Today’s Low Interest Home Rates Have Historic Significance
If you have been paying any attention to the real estate lending industry the past couple of years, then you have certainly heard experts talking about the low interest rates home loans can have. Mortgage interest rates have been such an exciting subject because interest rates for home loans have hit historically significant lows. This makes for plenty of conversation and speculation amongst those who work in the lending and real estate industries.
Lower Interest Rates: Home Loans
During February 2010, interest rates home loans can have on 30-year mortgages dropped below 5%. The interest rates on 15-year home loans dropped below 4.5%. Why are these interest rates home loans can have so historically significant? Consider that before 2010, the lowest interest rate on a 30-year mortgage since 2000 was around 5.25% in the summer of 2003. Ten years before that the interest rates for 30-year home mortgages were closer to 7.5%.

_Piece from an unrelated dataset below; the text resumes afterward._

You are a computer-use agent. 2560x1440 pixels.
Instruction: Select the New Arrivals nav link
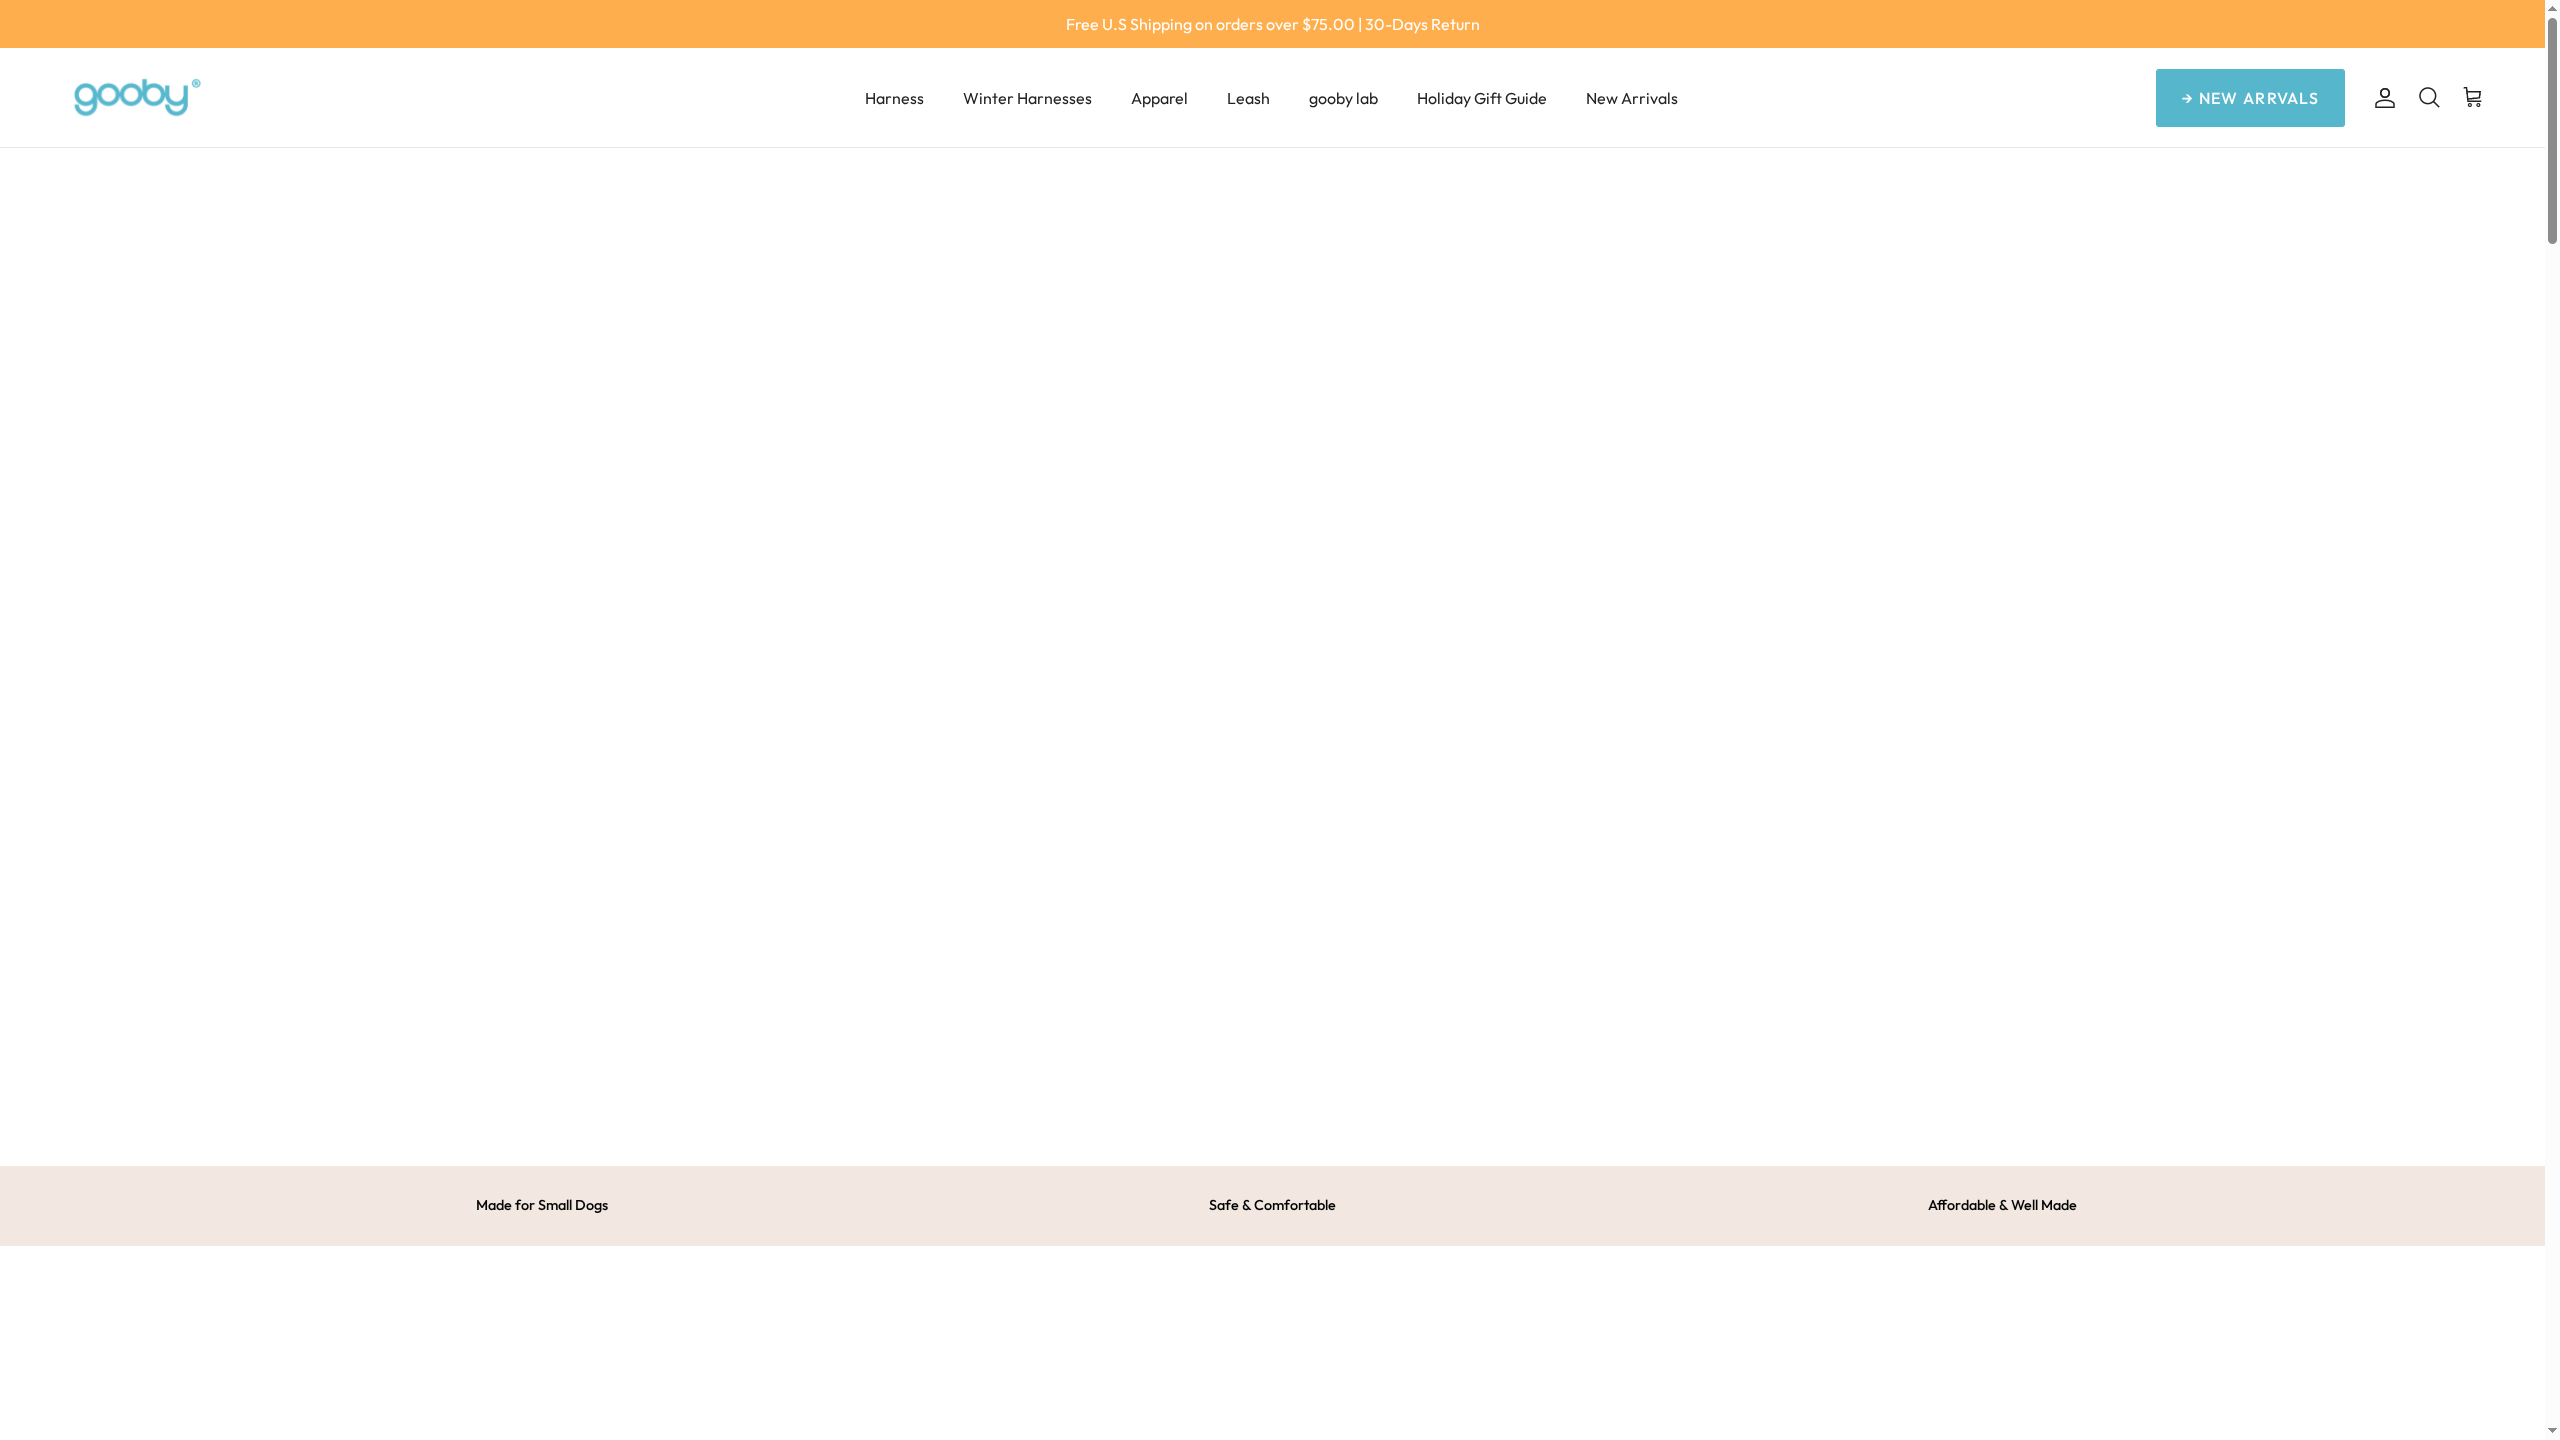pos(1631,97)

The Real Difference in Today’s Interest Rates for Home Loans
Sure, interest rates are lower now than they have been in decades, but what exactly does that mean to the average consumer? Well, they don’t have to spend as much money when using loans to buy houses. That’s certainly good news. If you were to use a 7.5% interest mortgage to purchase a home in 1993, then you would have spent $15,000 in interest alone. With a 4.5% rate, though you would have spent $5,000. That’s an automatic savings of $10,000 just for buying a home while interest rates are low.
Finding Low Interest Rate Home Loans Today
The only problem with today’s lower interest home rates is that fewer lenders are wiling to give loans to consumers who don’t have near-perfect credit. The lower interest rates home loans can have are terrific for those who can qualify, but many potential home buyers have had difficulty getting loans at all.